Sometimes, however, a business is willing to invest in the children.
Bauer Hockey, about whom I have written before both negatively and positively, decided to increase its own business in the very long term. It co-sponsored, along with Hockey Canada, a study as to how to increase youth hockey participation in Canada. Yes, Canada, the creator of the sport and the country with the highest participation worldwide, apparently has far too much room to grow. The key findings can be found here.
Bauer didn't pay McKinsey or some other consultancy or research firm to find ways to grow its profit margins or revenues next year or break into new markets. It simply asked a question, "how do I get more of my current kind of customer to exist?" Wisely, it focused on the next generation. They asked a simple question: how can we add 1MM new players to the game over the next 10 years?

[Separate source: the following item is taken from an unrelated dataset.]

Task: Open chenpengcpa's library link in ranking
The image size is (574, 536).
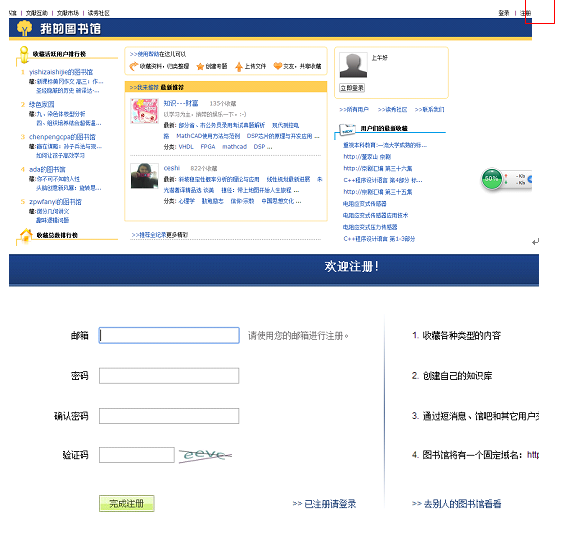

In some ways, this is surprising. Kids hockey equipment has lower prices and, likely, much lower margins than adult equipment. To boot, well over 75% of kids gear is used. Every hockey league and rink in Canada runs an "equipment exchange" each fall. Everyone pays a nominal fee, brings their old equipment, dumps it in the center, and takes out used equipment that fits their kids. In other words, kids, except those playing in the more competitive leagues, generate very little revenue or profit for hockey equipment manufacturers.
Bauer is a very old company, founded in 1927. Although it went through a short period owned by Nike, the large sports apparel manufacturer, it went back to being private 5 years ago, after large Nike failed to achieve its targets. Old companies, especially in private hands and closely tied to their founding communities, tend to take the longer view.
Bauer is a $400MM revenue company. Adding 1MM players over 10 years - and like most growth, it will be weighted towards the end - will add perhaps $100/person in equipment revenues to the cumulative manufacturers' bottom line over maybe 100,000 people over the next two years, a total of maybe $10MM over two years. It is barely a 1% bump in revenue. Yet these players grow, and by the time they are adults, they are spending several hundreds of dollars each year on equipment. And they encourage their own children to play.
While clearly in Bauer's own self-interest, they have managed to focus on children, grow their long-term business and positively affect the community, all at the same time.
If you want long-term growth, focus on the next generation.